**Texto proporcionado**
◆ ◆ ◆ ◆

Buenos Aires y el interior: dos formas de pensamiento que dan origen a su dicotomía
Por Dulce María Santiago*
Frente al acontecimiento que significa la celebración de los Bicentenarios, cabe preguntarnos si hemos llegado realmente a ser una nación. Como alguna vez ha sido definida, la nación es “una comunidad estable de hombres, históricamente constituida de idioma, de territorio, de vida económica y de formación psíquica, que se traduce en la comunidad de cultura”. ¿Podemos afirmar que en nuestro país se cumplen todos los elementos necesarios para constituirnos como nación? O simplemente ocupamos un mismo espacio, hablamos la misma lengua, tenemos el mismo sistema de producción –que tanto nos preocupa-, pero más allá de ello no hay nada más profundo que nos ligue como seres humanos.

◆ ◆ ◆ ◆

**Consigna 1**
Responda a partir del texto sobre Buenos Aires y el interior:
(a) ¿Quién firma el texto?
(b) ¿Qué acontecimiento lleva a preguntarse si se ha llegado a ser una nación?
(c) Según la definición citada, ¿de qué elementos está históricamente constituida la comunidad estable de hombres?
**Consigna 2**
Sustituya "nación" por "patria" en el tramo del texto sobre Buenos Aires y el interior que va desde "Buenos Aires y" hasta "como seres humanos.", y transcriba ese tramo con el cambio.

**Datos sin procesar**
◆ ◆ ◆ ◆

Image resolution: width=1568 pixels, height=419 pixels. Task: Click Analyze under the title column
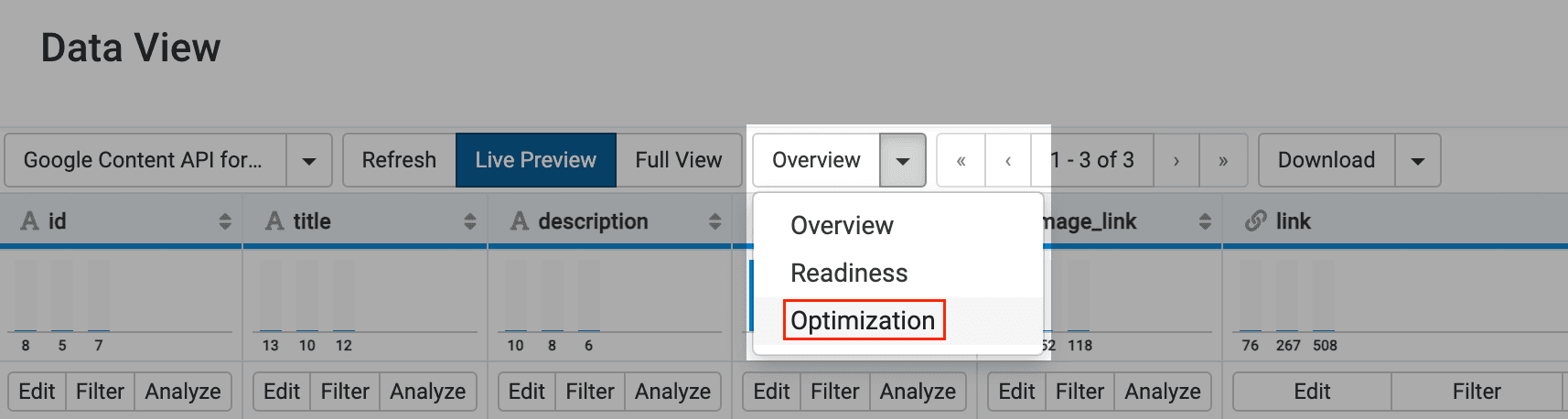click(427, 392)
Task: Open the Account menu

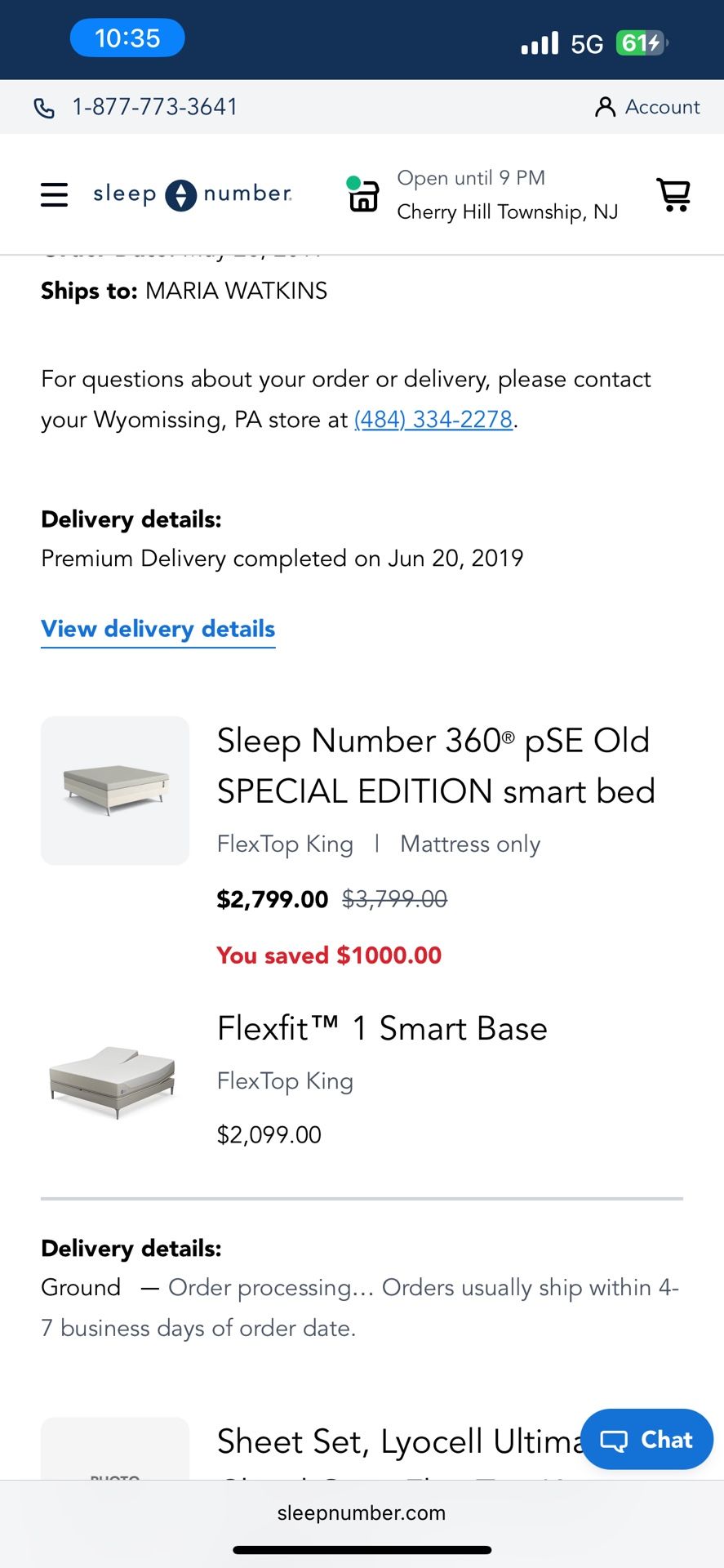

◆ ◆ ◆ ◆

**Respuesta 1**
(a) Dulce María Santiago.
(b) La celebración de los Bicentenarios.
(c) De idioma, de territorio, de vida económica y de formación psíquica.

**Respuesta 2**
Buenos Aires y el interior: dos formas de pensamiento que dan origen a su dicotomía
Por Dulce María Santiago*
Frente al acontecimiento que significa la celebración de los Bicentenarios, cabe preguntarnos si hemos llegado realmente a ser una patria. Como alguna vez ha sido definida, la patria es “una comunidad estable de hombres, históricamente constituida de idioma, de territorio, de vida económica y de formación psíquica, que se traduce en la comunidad de cultura”. ¿Podemos afirmar que en nuestro país se cumplen todos los elementos necesarios para constituirnos como patria? O simplemente ocupamos un mismo espacio, hablamos la misma lengua, tenemos el mismo sistema de producción –que tanto nos preocupa-, pero más allá de ello no hay nada más profundo que nos ligue como seres humanos.